The Post Office has agreed to compensate a former Alderley Edge subpostmaster who has been fighting to clear his name, which he says has been dragged through the mud, after being falsely accused of theft.
Scott Darlington was subpostmaster in the village from 2005 to 2010 before losing his job and being prosecuted for a shortfall.
He told alderleyedge.com "A discrepancy occurred in 2008 of £1700 which I had to pay back although I knew something wasn't right. Later on that year larger discrepancies occurred until Jan 2009 when I was audited, suspended and subsequently terminated. It was an absolute nightmare to say the least. I was given a 3 month prison sentence suspended for 2 years."
Along with hundreds of other subpostmasters from across the UK, whose financial records showed shortfalls of varying sums, Mr Darlington joined the legal action against Post Office Limited.
The Justice for Subpostmasters Alliance (JFSA) argued that this was due to problems with the Horizon IT system used in the subpostoffices, which was responsible for the accounts.
Following a long-running legal battle in the High Court and several days of mediation, The Post Office, who refused to accept responsibility for the flaws in its Horizon system and properly investigate alleged shortfalls, agreed to pay £58 million compensation to hundreds of subpostmasters who they wrongly accused of theft or fraud.
Whilst some of the subpostmasters were asked to make up the shortfalls, which ran into tens of thousands of pounds for some, others had criminal charges brought against them, had to pay fines and were sent to jail.
Speaking to alderleyedge.com in 2017, Scott Darlington said "This had untold consequences for me. I could not find a job for 3 and a half years. I almost lost my house. I suffered depression etc I was living off virtually no money during this time. I was headline news in the Manchester Evening News and Macclesfield Express.
"I felt everybody in Alderley believed I had been stealing and was so embarrassed by that. I am now living in Bollington and working at last. But this nightmare has continued for 9 years and is finally coming to a conclusion."
Post Office Chairman, Tim Parker, said: "We are grateful to the claimants for taking part in this mediation and agreeing a settlement, bringing the Group Litigation to a close. I am grateful to Nick Read for his important engagement in the mediation process. We accept that, in the past, we got things wrong in our dealings with a number of postmasters and we look forward to moving ahead now, with our new CEO currently leading a major overhaul of our engagement and relationship with postmasters."
Nick Read commented: "I am very pleased we have been able to find a resolution to this longstanding dispute. Our business needs to take on board some important lessons about the way we work with postmasters, and I am determined that it will do so.
"We are committed to a reset in our relationship with postmasters, placing them alongside our customers at the centre of our business. As we agree to close this difficult chapter, we look forward to continuing the hard work ahead of us in shaping a modern and dynamic Post Office, serving customers in a genuine commercial partnership with postmasters, for the benefit of communities across the UK."

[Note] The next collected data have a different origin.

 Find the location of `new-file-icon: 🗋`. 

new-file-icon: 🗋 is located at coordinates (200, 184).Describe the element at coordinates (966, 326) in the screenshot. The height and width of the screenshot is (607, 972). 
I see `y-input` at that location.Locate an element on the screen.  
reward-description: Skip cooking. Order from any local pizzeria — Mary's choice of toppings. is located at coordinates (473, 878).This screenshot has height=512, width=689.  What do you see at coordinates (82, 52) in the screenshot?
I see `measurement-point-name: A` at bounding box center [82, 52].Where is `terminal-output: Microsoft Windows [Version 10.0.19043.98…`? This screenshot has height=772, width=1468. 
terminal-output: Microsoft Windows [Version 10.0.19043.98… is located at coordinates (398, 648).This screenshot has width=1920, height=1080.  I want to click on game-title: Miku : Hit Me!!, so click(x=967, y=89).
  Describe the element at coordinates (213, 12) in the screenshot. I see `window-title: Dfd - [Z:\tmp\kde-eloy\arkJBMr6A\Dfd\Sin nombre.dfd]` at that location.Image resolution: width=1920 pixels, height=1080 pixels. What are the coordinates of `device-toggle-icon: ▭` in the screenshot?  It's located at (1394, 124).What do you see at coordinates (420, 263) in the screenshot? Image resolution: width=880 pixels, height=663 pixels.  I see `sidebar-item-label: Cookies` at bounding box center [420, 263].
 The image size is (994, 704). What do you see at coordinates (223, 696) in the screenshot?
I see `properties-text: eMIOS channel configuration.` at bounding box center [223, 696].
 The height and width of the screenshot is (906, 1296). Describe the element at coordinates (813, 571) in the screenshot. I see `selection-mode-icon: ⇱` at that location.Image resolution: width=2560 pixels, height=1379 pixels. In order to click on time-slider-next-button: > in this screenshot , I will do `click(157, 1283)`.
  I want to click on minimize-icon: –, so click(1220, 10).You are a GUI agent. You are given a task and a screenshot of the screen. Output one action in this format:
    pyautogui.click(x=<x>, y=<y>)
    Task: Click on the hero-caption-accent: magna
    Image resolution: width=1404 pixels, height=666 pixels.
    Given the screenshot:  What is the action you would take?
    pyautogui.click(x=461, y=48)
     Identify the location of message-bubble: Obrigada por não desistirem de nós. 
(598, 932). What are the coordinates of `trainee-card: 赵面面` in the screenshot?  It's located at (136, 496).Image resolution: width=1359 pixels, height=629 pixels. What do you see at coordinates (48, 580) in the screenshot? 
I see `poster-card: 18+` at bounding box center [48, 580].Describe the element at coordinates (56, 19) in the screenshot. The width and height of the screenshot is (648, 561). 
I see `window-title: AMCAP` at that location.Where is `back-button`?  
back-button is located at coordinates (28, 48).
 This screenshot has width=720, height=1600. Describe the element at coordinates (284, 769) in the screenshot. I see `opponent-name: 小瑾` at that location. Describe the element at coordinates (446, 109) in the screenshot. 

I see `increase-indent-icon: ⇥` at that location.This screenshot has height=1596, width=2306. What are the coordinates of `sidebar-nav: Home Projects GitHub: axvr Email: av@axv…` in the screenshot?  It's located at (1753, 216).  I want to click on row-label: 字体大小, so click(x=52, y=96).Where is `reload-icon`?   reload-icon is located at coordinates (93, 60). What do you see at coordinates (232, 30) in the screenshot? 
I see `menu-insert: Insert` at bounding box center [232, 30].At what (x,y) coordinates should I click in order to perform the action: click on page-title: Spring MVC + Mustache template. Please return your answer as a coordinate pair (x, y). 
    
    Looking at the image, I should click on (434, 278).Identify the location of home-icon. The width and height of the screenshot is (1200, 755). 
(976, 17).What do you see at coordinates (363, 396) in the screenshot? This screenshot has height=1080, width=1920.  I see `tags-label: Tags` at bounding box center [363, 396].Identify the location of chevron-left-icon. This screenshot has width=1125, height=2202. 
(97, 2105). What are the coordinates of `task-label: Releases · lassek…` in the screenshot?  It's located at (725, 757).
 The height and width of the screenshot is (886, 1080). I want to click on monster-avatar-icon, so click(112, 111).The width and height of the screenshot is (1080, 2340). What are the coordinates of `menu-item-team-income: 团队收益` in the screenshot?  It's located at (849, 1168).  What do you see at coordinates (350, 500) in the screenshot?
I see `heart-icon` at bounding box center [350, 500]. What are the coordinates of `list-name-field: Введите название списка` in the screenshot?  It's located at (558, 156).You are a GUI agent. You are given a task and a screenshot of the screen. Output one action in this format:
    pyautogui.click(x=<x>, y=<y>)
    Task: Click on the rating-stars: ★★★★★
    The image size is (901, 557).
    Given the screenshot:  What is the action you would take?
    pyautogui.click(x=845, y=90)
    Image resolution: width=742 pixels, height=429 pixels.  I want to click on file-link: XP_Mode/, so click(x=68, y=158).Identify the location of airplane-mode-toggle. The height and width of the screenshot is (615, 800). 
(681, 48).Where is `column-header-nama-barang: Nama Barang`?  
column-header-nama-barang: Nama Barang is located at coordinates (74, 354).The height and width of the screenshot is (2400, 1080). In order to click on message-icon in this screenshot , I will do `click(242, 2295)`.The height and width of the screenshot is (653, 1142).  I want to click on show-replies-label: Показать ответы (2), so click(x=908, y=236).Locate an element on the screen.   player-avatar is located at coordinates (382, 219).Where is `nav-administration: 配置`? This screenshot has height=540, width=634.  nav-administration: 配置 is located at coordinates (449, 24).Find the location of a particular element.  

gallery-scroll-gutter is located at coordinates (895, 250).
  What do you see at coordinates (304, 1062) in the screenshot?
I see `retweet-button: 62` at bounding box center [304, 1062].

Alan Bates of the Justice for Subpostmasters Alliance (JFSA), which took the case said "The Steering Committee would like to thank Nick Read, the new CEO of Post Office, for his leadership, engagement and determination in helping to reach a settlement of this long running dispute. During the mediation, it became clear that he intends to reset the relationship between the Post Office and its Subpostmasters and put in place new processes and support for them, as part of a wider programme of improvements. It would seem that from the positive discussions with Post Office's new CEO, Nick Read, that there is a genuine desire to move on from these legacy issues and learn lessons from the past."